The MGnify homepage ‘Search by’ and ‘Latest studies’ sections have several browsing options to easily navigate publicly available annotated data: - Links to all studies, samples, analyses or experiment types will redirect users to the search page, where more filtering criteria is available. - There is also an option to browse by selected biomes. A subset of biome images with public samples are shown on the homepage. The ‘Browse all biomes’ link will open an expanded list. Upon selection, a table giving the hierarchical lineage according to GOLD database classification is provided, with the number of projects associated with each lineage. - Any links in the latest studies section will redirect the user to the selected public project and all it’s available samples, runs and analysis.

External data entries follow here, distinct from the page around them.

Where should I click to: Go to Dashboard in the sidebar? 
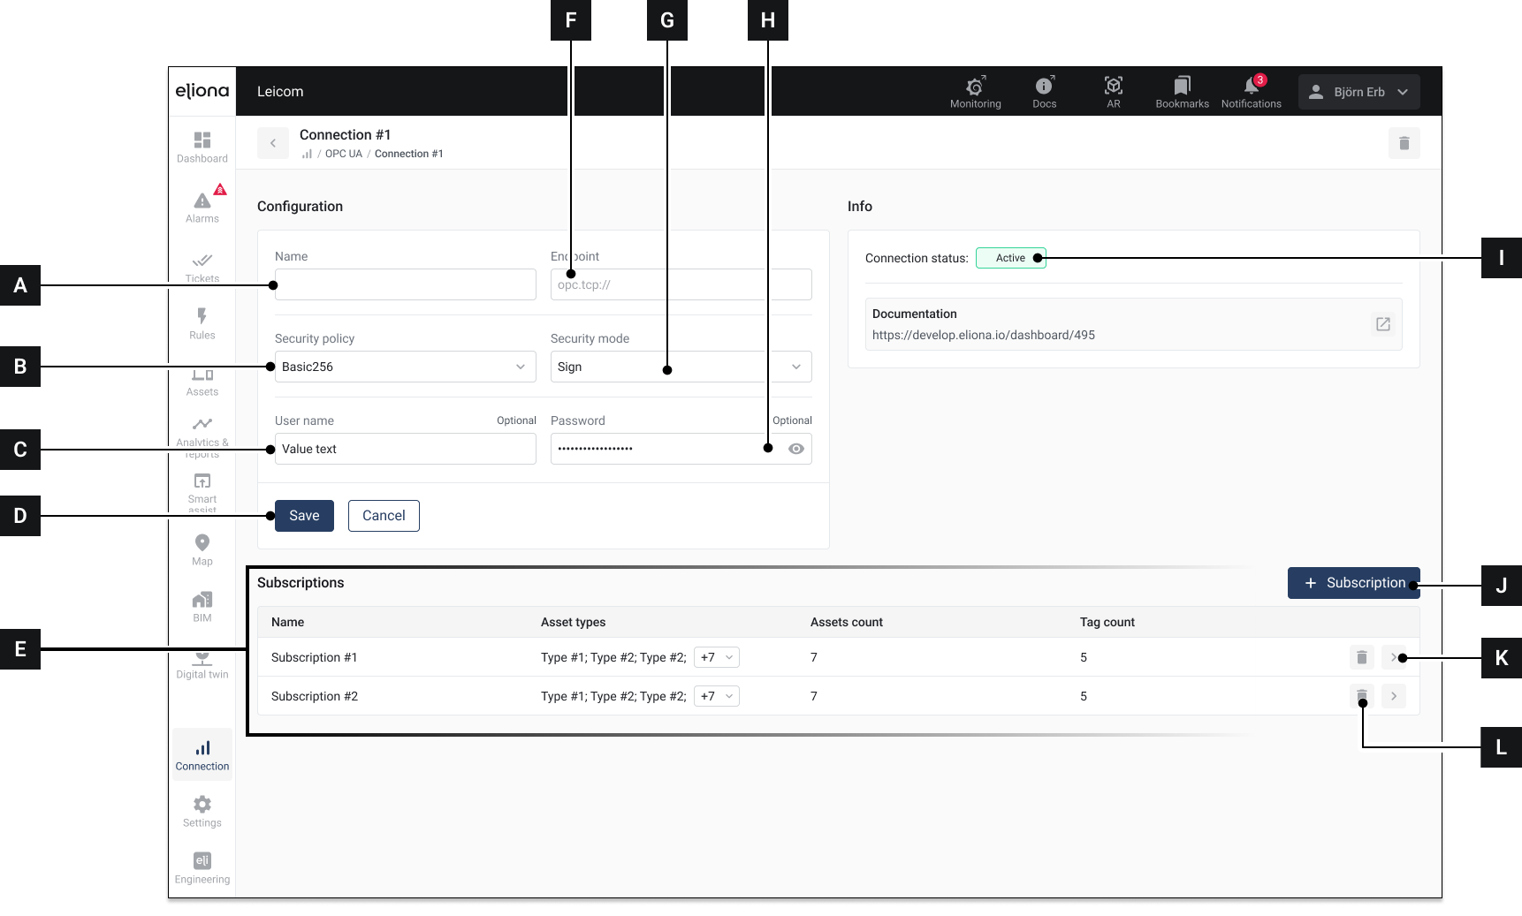[202, 147]
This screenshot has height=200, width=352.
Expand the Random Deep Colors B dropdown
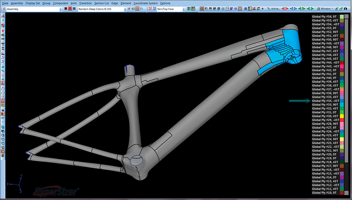click(125, 9)
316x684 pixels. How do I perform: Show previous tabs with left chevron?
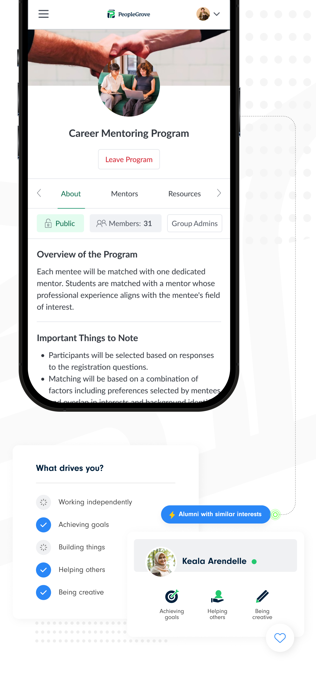(39, 193)
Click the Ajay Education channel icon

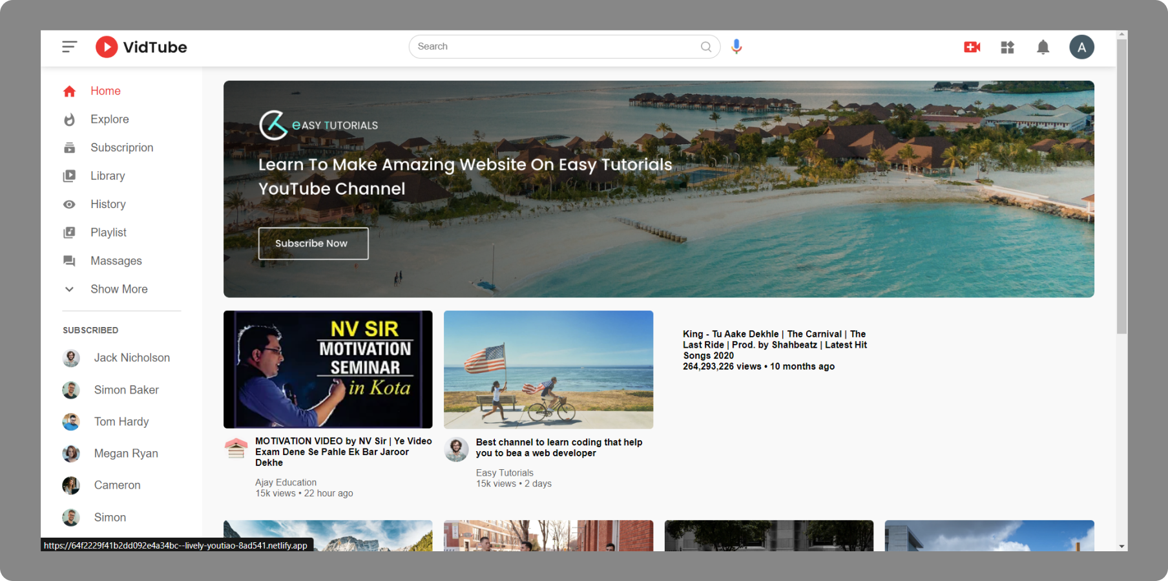tap(236, 448)
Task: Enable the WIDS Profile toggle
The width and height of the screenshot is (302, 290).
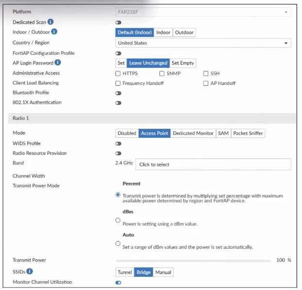Action: coord(118,144)
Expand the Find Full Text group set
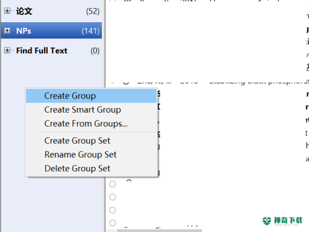The width and height of the screenshot is (309, 232). tap(7, 50)
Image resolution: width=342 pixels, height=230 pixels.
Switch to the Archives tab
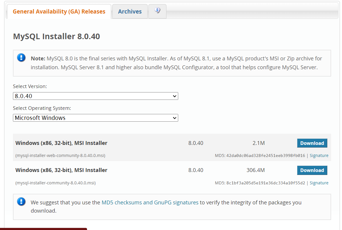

The ‘Browse data’ tab allows users to search by super-studies, studies, samples or publications. Each search option has a text-based or biome filter. ‘Download results’ will return a csv of the search summary.

Private area

If you have given consent to the MGnify team to analyse your data for which you have requested a pre-publication confidential hold, you can access the analysis results of those pre-published data sets using your private login area. You can access this area by clicking on the ‘Login’ button, which you will find on the top right hand side of any page (see Figure 12 below).

_images/how_to_login.png

Figure 16 A login dialog will open once you have clicked on the ‘Login’ button, which can be found on the right top corner of each page.

After you have successfully logged into our system, you will have direct access to all your privately (and publicly) submitted projects and samples. You will find a list of your latest submissions (projects and samples) on the home page, but you have also access to all your submitted projects so far on the projects list view (Figure 13 below). On that page you will find a drop down filter item ‘My projects’, which allows you to list all your projects.

_images/my_projects_cu.png

Figure 17 Filter options on the projects list view.